━━ THE RECORDS ━━
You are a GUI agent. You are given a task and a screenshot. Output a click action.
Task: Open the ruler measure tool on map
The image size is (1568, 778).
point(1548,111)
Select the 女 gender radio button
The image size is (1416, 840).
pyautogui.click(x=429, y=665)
━━━
TASK TO COMPLETE: Each record above should be transcribed exactly.

SOLUTION TO THIS PROBLEM:
You are a GUI agent. You are given a task and a screenshot. Output a click action.
Task: Open the ruler measure tool on map
The image size is (1568, 778).
point(1548,111)
Select the 女 gender radio button
The image size is (1416, 840).
pyautogui.click(x=429, y=665)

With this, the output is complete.